### EXCERTO DO DOCUMENTO
--------
Eleitos pelo voto, os políticos em democracia tendem a pregar mais aos convertíveis do que aos convertidos. Os convertíveis, aqueles que mudam de voto de eleição para eleição, ou votam numas e noutras não, tendem a ser politicamente menos comprometidos. Ora, o comum do votante, menos engajado, com a vida para tratar, vota tendencialmente ao meio, no mais ponderado dos discursos, dos argumentos. Assim, para capturar o voto do cidadão médio, o político fica capturado pelo discurso que pensa que agrada ao cidadão médio. E aqui a palavra importante é pensa, porque o que o cidadão médio acha varia conforme o tempo, o lugar, o saldo do multibanco - e o político é lento na sua atualização.
A isto juntou-se a crise financeira, com os seus efeitos aparentemente contraditórios no discurso público, que anda sempre entre o reiki e o pelourinho. De um lado, a crise, os mercados, o rating, como forças celestes fora do domínio dos homens; do outro, a procura dos culpados de carne e osso, banqueiros centrais e periféricos para arderem depois de inquiridos e condenados expiando os pecados de todos. Estes dois discursos sobre a crise, aliados ao discurso do politicamente correto, deixam muito pouco espaço aos atores políticos tradicionais para outro tipo de tomadas de posição, para outras batalhas na praça pública, para o que importa.
Além disso, há o novo fôlego do politicamente correto que resulta da captura pelas forças tradicionais de espaços menos tradicionais, ou da chegada ao poder da extrema-esquerda, de certa maneira ambas representam um crescimento do centro. Aquilo que António Costa fez em Portugal, apeando um governo recém-eleito (nem me deu tempo para fazer um mês completo para efeitos de CV), indo a primeiro-ministro juntando aos seus os votos de partidos mais nas extremas que agora traz no bolso (chapeau), nada mais é do que expandir o centro acrescentando uns pozinhos de politicamente correto. Ou o que aconteceu na Grécia, em que o novo PASOK, ainda chamado Syriza, é obrigado (?) a governar como governaria qualquer outro governo, mas tentando não perder o seu eleitorado que continua a tentar apaziguar mais pela voz do que pela caneta. A consequência da chegada ao poder de partidos mais à esquerda é também a entrada no discurso de governo (e não apenas de luta ou oposição) de um ainda maior acervo de medidas oriundas do politicamente correto, mas um politicamente correto de nicho, das universidades, das elites urbanas (porque, não havendo operários, não há votos operários, não há que ter um discurso operário) - veja-se, enquanto a Europa arde em terrorismo, a proposta de polícias de vizinhos da alcaldesa madrilena eleita pelo Podemos.
--------
### REGISTOS FORNECIDOS
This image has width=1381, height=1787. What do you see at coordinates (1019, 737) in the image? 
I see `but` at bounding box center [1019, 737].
--------
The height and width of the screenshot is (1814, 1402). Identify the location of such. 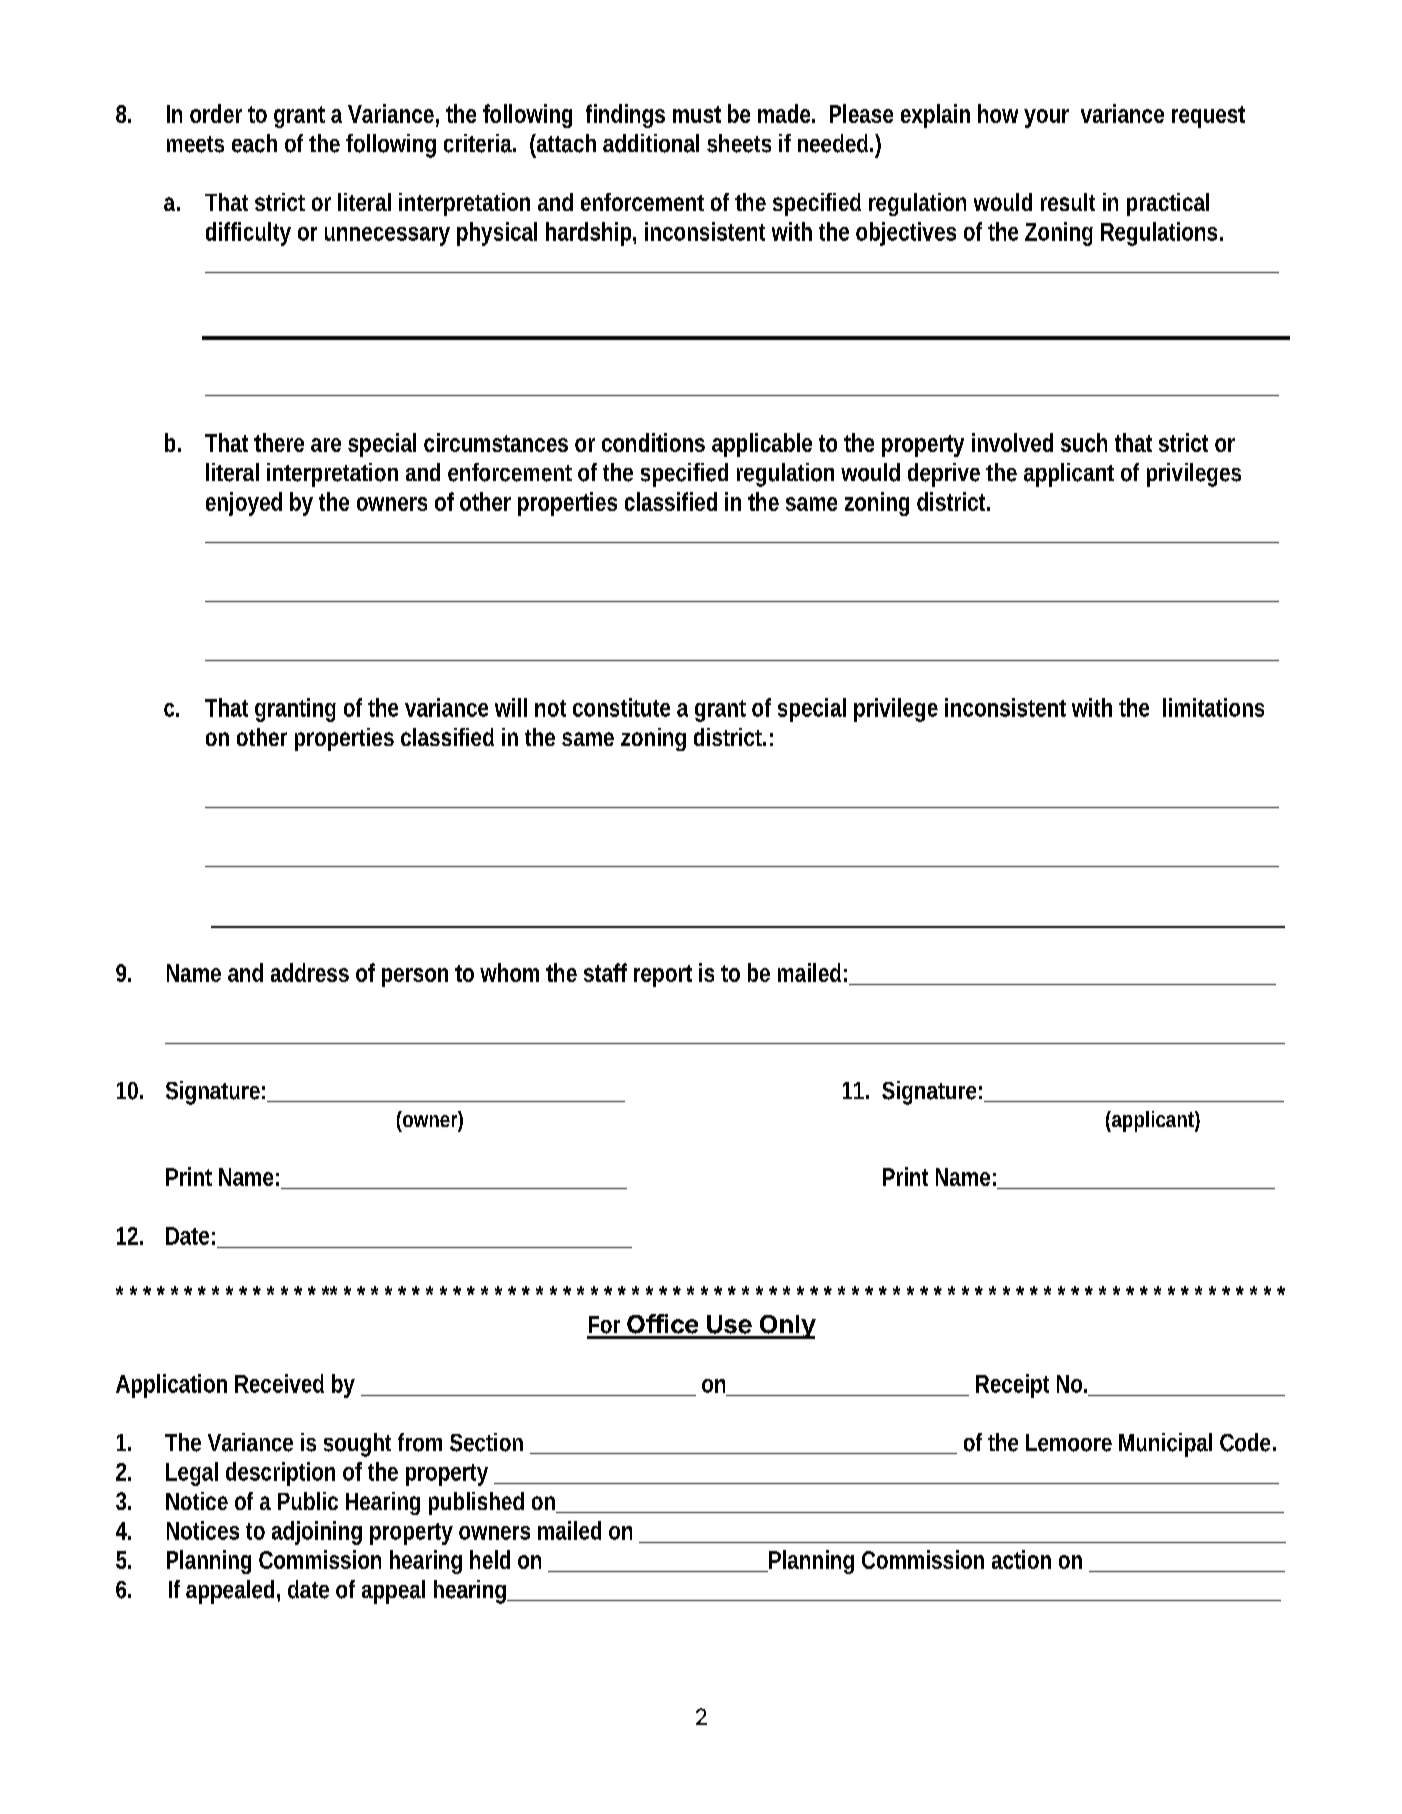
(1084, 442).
--------
### REQUISITOS
(a) De acordo com o excerto do documento, por que partido foi eleita a alcaldesa madrilena que propôs polícias de vizinhos?
(b) Transcreva do excerto do documento todo o texto que vai de "A isto juntou-se" até "o que importa.".

### RESOLUÇÃO DAS TAREFAS
(a) Pelo Podemos.

(b)
A isto juntou-se a crise financeira, com os seus efeitos aparentemente contraditórios no discurso público, que anda sempre entre o reiki e o pelourinho. De um lado, a crise, os mercados, o rating, como forças celestes fora do domínio dos homens; do outro, a procura dos culpados de carne e osso, banqueiros centrais e periféricos para arderem depois de inquiridos e condenados expiando os pecados de todos. Estes dois discursos sobre a crise, aliados ao discurso do politicamente correto, deixam muito pouco espaço aos atores políticos tradicionais para outro tipo de tomadas de posição, para outras batalhas na praça pública, para o que importa.